[Exercise text]

Detailed Description

Principal class for interacting with Indri indexes during retrieval. Provides the API for opening one or more Repository servers, either local or remote. Provides the API for querying the servers with the Indri query language, and additionally requesting aggregate collection statistics.


Constructor & Destructor Documentation

indri::api::QueryEnvironment::QueryEnvironment QueryEnvironment other  )  [inline, private]
 

indri::api::QueryEnvironment::QueryEnvironment  ) 
 

indri::api::QueryEnvironment::~QueryEnvironment  ) 
 


Member Function Documentation

void indri::api::QueryEnvironment::_annotateQuery indri::infnet::InferenceNetwork::MAllResults results,
const std::vector< lemur::api::DOCID_T > &  documentIDs,
std::string &  annotatorName,
indri::lang::Node queryRoot
[private]
 

void indri::api::QueryEnvironment::_copyStatistics std::vector< indri::lang::RawScorerNode * > &  scorerNodes,
indri::infnet::InferenceNetwork::MAllResults statisticsResults
[private]
 

void indri::api::QueryEnvironment::_mergeQueryResults indri::infnet::InferenceNetwork::MAllResults results,
std::vector< indri::server::QueryServerResponse * > &  responses
[private]
 

void indri::api::QueryEnvironment::_mergeServerQuery indri::infnet::InferenceNetwork::MAllResults results,
std::vector< indri::lang::Node * > &  roots,
int  resultsRequested
[private]
 

std::vector<indri::api::ScoredExtentResult> indri::api::QueryEnvironment::_runQuery indri::infnet::InferenceNetwork::MAllResults results,
const std::string &  q,
int  resultsRequested,
const std::vector< lemur::api::DOCID_T > *  documentIDs,
QueryAnnotation **  annotation,
const std::string &  queryType = "indri"

[Extracted data]

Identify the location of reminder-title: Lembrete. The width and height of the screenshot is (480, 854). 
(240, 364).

---

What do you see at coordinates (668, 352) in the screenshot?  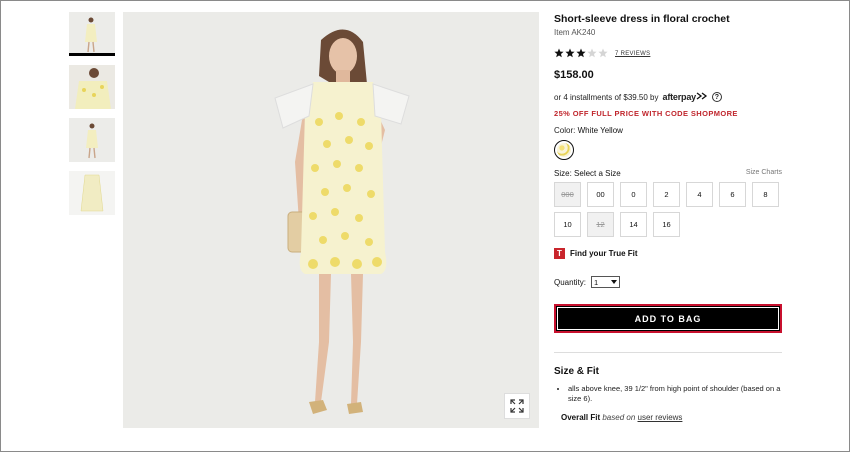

[Problems to solve]
A) According to the QueryEnvironment documentation, which query language is used to query the servers?
B) Write out the QueryEnvironment documentation between "Detailed Description" and "onment::~QueryEnvironment  )", inclusive, substituting "hosts" for "servers".
C) Extend the QueryEnvironment documentation, picking up right after its last line.

[Written answers]
A) The Indri query language.

B)
Detailed Description

Principal class for interacting with Indri indexes during retrieval. Provides the API for opening one or more Repository hosts, either local or remote. Provides the API for querying the hosts with the Indri query language, and additionally requesting aggregate collection statistics.


Constructor & Destructor Documentation

indri::api::QueryEnvironment::QueryEnvironment QueryEnvironment other  )  [inline, private]
 

indri::api::QueryEnvironment::QueryEnvironment  ) 
 

indri::api::QueryEnvironment::~QueryEnvironment  )

C)
[private]
 

std::vector< indri::server::QueryServerResponse * > indri::api::QueryEnvironment::_runServerQuery std::vector< indri::lang::Node * > &  roots,
int  resultsRequested
[private]
 

void indri::api::QueryEnvironment::_scoredQuery indri::infnet::InferenceNetwork::MAllResults results,
indri::lang::Node queryRoot,
std::string &  accumulatorName,
int  resultsRequested,
const std::vector< lemur::api::DOCID_T > *  documentSet
[private]
 

void indri::api::QueryEnvironment::_sumServerQuery indri::infnet::InferenceNetwork::MAllResults results,
std::vector< indri::lang::Node * > &  roots,
int  resultsRequested
[private]
 

void indri::api::QueryEnvironment::addIndex class IndexEnvironment environment  ) 
 

Add an IndexEnvironment object. Unlike the other add calls, this one will not close the index when QueryEnvironment::close is called.

Parameters:
environment an IndexEnvironment instance

void indri::api::QueryEnvironment::addIndex const std::string &  pathname  ) 
 

Add a local repository.

Parameters:
pathname the path to the repository.

void indri::api::QueryEnvironment::addServer const std::string &  hostname  ) 
 

Add a remote server.

Parameters:
hostname the host the server is running on

void indri::api::QueryEnvironment::close  ) 
 

Close the QueryEnvironment.

INT64 indri::api::QueryEnvironment::documentCount const std::string &  term  ) 
 

Return total number of documents containing term in the collection.

Parameters:
term the term to count documents for.
Returns:
total number of documents containing term in the aggregated collection

INT64 indri::api::QueryEnvironment::documentCount  ) 
 

Return total number of documents in the collection.

Returns:
total number of documents in the aggregated collection

std::vector< DOCID_T > indri::api::QueryEnvironment::documentIDsFromMetadata const std::string &  attributeName,
const std::vector< std::string > &  attributeValue
 

Return a list of document IDs where the document has a metadata key that matches attributeName, with a value matching one of the attributeValues.

Parameters:
attributeName the name of the metadata attribute (e.g. 'url' or 'docno')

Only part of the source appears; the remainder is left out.